• Extracted text
What this could mean for pet parents
A few practical points if your dog has had a corneal ulcer or is in a breed at higher risk (Boston Terriers, Pugs, Shih Tzus, Bulldogs, and other brachycephalic breeds where prominent eyes meet shorter snouts).
First, a 1.4-day reduction in healing time is not a marketing number, it is a real-world quality-of-life improvement. Less time in the cone, fewer drops on a strict schedule, fewer follow-up visits, less time the dog is in pain. For a working family or a multi-pet household, that is the difference between a manageable inconvenience and a week of disrupted sleep for everyone.
Second, the clarity outcome matters more than the speed outcome over the long run. Corneal scarring after an ulcer can subtly affect a dog's vision for life, especially if the scar sits in the central visual axis. The Yang et al. data suggest the new sealant may leave a clearer cornea behind, which is the kind of secondary endpoint that compounds in value as the dog ages.

• Work item
Copy the corneal ulcer excerpt starting with "First, a 1.4-day" and going on through "sleep for everyone.", swapping "the cone" for "an e-collar".

• Data extract

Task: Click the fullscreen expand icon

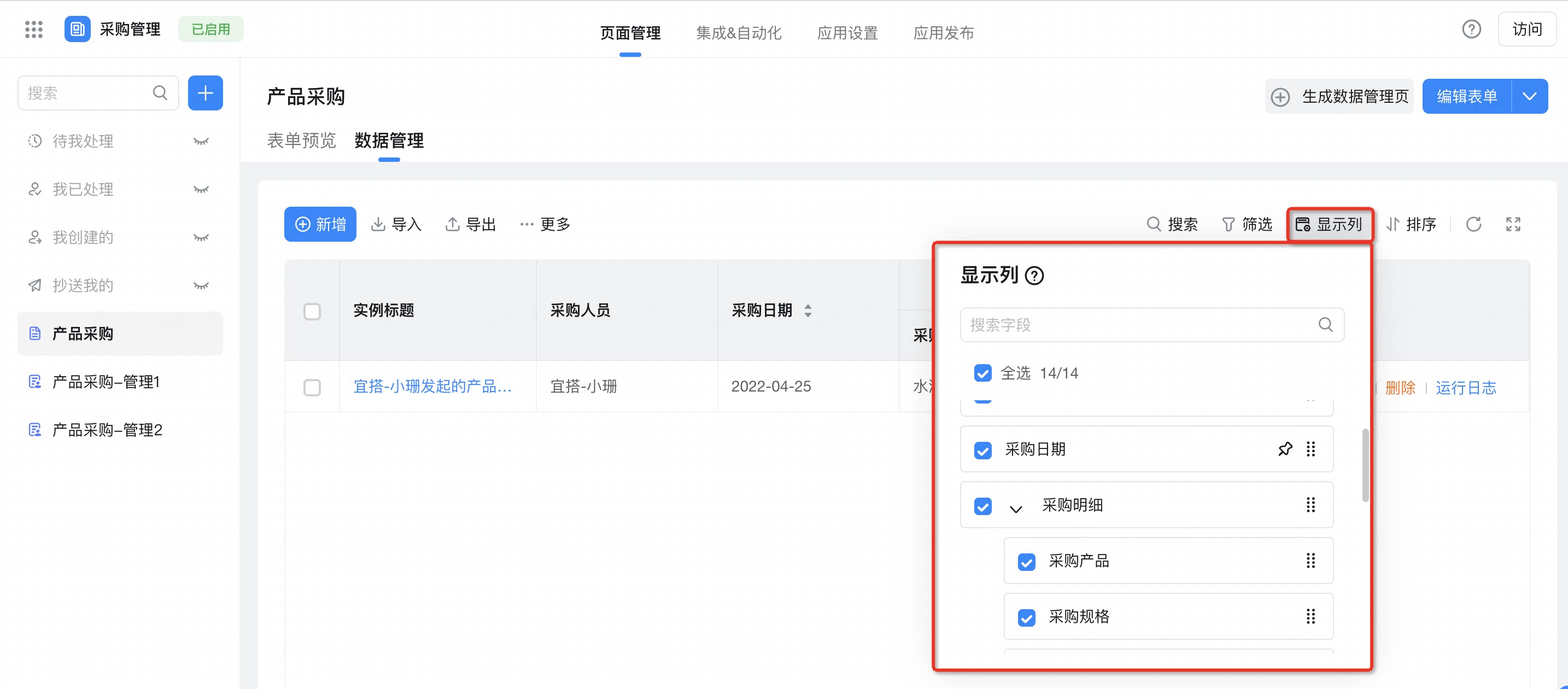Action: point(1513,225)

• Your response
First, a 1.4-day reduction in healing time is not a marketing number, it is a real-world quality-of-life improvement. Less time in an e-collar, fewer drops on a strict schedule, fewer follow-up visits, less time the dog is in pain. For a working family or a multi-pet household, that is the difference between a manageable inconvenience and a week of disrupted sleep for everyone.